En fait partout en Europe et en Amérique du Nord, bien des femmes anthropologues, photographes et cinéastes ont travaillé dans l’ombre soit d’un homme, soit d’une tâche considérée comme mineure dans une grande institution, un musée, une université : « petites mains » qui, ayant la chance de faire du terrain, ont été reconnues plutôt par leur chasse aux objets de ces pays lointains que par leurs interprétations d’autres cultures, qui nous sont parvenues grâce à leurs textes et à leurs images. La mise en valeur de la notion d’agency (« pouvoir d’agir ») par Sherry Ortner* et d’autres s’est accompagnée de la prise de parole par les femmes, les peuples colonisés, et toutes les populations, anciens descendants d’esclaves, migrants, exilés et réfugiés clandestins rendus subalternes par de nouvelles situations d’oppression. De nombreuses romancières, essayistes, philosophes, historiennes, psychanalystes offrent des analyses incontournables pour l’anthropologie ; il en va de même des multiples contributions féminines dans les études subalternes, postcoloniales, cultural studies, black studies, media studies, LGBT studies…
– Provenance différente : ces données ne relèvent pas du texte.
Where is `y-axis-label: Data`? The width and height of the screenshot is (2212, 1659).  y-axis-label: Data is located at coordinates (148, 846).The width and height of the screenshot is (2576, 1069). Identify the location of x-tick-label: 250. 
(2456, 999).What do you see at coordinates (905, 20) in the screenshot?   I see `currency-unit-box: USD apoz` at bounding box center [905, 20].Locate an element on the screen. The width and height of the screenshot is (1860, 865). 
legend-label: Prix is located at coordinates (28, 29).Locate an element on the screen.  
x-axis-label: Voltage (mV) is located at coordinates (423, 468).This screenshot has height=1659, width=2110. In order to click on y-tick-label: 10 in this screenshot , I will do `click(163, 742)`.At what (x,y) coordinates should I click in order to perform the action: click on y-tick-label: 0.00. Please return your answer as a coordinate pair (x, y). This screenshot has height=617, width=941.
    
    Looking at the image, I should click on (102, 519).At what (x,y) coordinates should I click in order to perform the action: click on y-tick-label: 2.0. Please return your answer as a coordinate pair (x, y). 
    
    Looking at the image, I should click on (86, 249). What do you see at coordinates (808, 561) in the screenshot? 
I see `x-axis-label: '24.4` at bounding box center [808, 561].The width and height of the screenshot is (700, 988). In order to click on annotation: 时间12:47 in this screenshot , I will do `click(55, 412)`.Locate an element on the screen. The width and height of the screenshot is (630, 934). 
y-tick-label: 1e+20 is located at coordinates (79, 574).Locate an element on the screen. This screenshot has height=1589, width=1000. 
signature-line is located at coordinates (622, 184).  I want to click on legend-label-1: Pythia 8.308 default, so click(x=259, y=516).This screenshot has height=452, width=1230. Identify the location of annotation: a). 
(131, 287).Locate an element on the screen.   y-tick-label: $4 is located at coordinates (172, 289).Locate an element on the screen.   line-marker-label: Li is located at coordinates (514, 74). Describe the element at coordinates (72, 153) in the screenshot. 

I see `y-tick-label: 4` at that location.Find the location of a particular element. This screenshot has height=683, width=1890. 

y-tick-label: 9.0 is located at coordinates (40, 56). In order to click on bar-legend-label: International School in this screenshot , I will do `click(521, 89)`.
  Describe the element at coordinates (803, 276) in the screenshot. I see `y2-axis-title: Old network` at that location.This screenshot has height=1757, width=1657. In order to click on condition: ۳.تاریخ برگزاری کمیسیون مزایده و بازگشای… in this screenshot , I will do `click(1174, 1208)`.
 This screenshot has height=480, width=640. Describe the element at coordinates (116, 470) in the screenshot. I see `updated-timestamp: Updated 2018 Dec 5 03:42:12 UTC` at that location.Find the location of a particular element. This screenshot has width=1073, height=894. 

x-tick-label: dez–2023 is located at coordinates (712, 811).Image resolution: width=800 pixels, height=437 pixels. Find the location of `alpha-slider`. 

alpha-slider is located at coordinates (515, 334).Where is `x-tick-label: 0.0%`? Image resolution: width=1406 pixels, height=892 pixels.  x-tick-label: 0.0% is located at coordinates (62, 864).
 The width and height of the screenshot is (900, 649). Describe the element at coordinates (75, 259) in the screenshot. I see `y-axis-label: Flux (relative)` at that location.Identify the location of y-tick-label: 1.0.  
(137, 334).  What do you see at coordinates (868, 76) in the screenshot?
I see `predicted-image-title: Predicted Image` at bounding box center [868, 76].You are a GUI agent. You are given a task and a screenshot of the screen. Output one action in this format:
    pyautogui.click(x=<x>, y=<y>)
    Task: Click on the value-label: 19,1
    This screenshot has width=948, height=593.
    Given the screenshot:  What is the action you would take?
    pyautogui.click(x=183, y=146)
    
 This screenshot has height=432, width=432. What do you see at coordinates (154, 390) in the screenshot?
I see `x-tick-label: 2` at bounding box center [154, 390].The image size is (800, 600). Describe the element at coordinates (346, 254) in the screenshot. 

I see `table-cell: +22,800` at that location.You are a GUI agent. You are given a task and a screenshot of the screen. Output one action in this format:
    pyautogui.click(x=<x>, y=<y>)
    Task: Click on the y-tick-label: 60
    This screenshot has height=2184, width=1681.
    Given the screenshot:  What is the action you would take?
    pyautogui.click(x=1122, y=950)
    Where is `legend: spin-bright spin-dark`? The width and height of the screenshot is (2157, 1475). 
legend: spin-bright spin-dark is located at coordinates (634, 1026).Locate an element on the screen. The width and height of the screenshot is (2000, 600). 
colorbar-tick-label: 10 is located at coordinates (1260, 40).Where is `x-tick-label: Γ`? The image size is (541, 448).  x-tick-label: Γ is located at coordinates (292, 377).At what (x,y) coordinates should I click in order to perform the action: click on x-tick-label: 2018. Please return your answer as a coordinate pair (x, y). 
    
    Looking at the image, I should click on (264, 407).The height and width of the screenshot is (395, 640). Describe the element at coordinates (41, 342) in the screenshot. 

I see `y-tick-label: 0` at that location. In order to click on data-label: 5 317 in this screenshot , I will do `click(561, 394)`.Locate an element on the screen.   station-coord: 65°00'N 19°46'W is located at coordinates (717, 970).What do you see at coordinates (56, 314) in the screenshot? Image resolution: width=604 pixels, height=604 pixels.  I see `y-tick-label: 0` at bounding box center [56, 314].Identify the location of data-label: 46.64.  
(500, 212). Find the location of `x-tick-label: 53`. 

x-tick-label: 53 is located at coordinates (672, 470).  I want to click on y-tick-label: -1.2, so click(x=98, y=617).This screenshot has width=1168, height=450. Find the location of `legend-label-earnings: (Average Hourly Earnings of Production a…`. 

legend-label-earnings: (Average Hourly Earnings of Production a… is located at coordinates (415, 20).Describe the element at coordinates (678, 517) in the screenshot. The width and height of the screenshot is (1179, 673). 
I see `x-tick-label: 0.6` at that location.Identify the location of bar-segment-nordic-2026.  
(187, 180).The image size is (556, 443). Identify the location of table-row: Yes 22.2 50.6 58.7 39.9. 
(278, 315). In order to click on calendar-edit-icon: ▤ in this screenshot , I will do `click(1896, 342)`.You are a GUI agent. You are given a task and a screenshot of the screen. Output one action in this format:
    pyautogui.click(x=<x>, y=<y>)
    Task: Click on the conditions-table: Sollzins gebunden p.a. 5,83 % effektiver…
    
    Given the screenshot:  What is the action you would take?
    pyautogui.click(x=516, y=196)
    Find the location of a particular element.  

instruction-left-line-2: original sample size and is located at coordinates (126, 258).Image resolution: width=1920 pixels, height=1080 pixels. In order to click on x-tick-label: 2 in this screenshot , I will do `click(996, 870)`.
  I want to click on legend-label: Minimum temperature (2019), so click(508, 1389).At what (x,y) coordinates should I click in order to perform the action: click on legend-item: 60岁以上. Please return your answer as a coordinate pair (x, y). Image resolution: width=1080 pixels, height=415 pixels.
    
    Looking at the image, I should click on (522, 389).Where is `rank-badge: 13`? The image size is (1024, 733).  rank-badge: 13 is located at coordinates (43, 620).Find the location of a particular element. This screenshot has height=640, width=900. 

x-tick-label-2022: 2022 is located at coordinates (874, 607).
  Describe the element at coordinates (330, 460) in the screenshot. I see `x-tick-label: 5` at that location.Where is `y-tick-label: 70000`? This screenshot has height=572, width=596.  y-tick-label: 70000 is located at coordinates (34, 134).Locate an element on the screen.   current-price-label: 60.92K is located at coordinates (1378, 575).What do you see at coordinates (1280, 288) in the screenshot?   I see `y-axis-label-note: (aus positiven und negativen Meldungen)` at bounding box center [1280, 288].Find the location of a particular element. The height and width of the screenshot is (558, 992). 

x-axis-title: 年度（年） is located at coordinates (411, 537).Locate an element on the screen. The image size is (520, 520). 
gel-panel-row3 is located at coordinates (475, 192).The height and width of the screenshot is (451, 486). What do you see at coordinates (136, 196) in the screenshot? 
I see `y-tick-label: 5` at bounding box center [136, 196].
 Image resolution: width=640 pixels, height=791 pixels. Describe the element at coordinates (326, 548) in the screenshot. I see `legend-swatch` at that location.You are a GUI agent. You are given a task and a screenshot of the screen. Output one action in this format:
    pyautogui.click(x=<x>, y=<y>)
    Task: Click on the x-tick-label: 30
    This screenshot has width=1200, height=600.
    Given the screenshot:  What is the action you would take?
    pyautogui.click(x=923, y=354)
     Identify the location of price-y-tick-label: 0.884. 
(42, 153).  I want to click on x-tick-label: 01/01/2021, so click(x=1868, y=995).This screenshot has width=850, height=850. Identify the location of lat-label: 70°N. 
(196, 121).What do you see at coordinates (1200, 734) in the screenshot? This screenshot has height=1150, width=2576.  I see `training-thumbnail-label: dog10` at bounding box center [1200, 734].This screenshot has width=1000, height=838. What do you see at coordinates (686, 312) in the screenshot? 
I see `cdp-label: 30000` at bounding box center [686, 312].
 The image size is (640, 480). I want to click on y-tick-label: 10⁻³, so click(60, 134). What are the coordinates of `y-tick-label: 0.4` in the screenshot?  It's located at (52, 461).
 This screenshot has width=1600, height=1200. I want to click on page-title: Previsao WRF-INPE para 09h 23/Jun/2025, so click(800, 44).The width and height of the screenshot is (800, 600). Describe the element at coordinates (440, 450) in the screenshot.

En Amérique latine, les recherches ont été extrêmement innovantes ces dernières années, particulièrement chez les anthropologues brésiliennes, argentines, colombiennes, et aussi en anthropologie visuelle au Mexique ou au Chili, les femmes étant engagées dès le développement de l’ethnologie à la fin des années 1940, avec l’élaboration de nouvelles idéologies nationales. Certains contextes politiques, comme les années de plomb en Amérique latine ou les dictatures communistes, ont paradoxalement suscité la création chez tous ceux qui cherchaient à contourner l’omniprésence de la censure. L’anthropologie s’est développée dans les années 1970 en interrogeant de manière critique l’invisibilisation des femmes et la domination masculine théorisée par différentes vagues féministes. Elle a aussi déconstruit d’autres contextes d’oppression et de dénégation : génocides, ethnocides, et autres violences du passé colonial aux conflits d’aujourd’hui, dont le déni continue de nourrir des préjugés, notamment raciaux. Est-ce à dire que l’anthropologie serait condamnée à toujours se nourrir des situations de domination, d’oppression et de discrimination ? Il semblerait qu’après trente ans de déconstruction de nos paradigmes anciens et de critiques des catégories sociales et systèmes de pouvoir divers, bien des jeunes anthropologues se demandent si l’anthropologie comme art de mémoire de la diversité humaine peut contribuer à trouver des solutions pour vivre en société dans un monde plus équilibré, mais pour cela il faudrait déjà reconnaître la propriété intellectuelle et les droits à l’autodétermination de tous ceux que l’anthropologie prétend étudier.
Barbara GLOWCZEWSKI
■ ALÈS C. et BARRAUD C. (dir.), Sexe relatif ou sexe absolu ? De la distinction de sexe dans les sociétés, Paris, Éditions de la M.S.H., 2001 ; CARRÉ R., DUPRÉ M.C., JONCKERS D. (dir.), Femmes plurielles – Les représentations des femmes. Discours, normes et conduites, Paris, Éditions de la M.S.H., 1999 ; REEVES SANDAY P., Women at the center. Life in a Modern Matriarchy, Londres, Presses de l’université Cornell, 2002.
■ LAMPHERE L., « Foreword : Taking Stock – The Transformation of Feminist Theorizing in Anthropology », in GELLER P. L., STOCKETT M. (dir.), Feminist Anthropology. Past, present and future, University of Pennsylvania Press, 2006.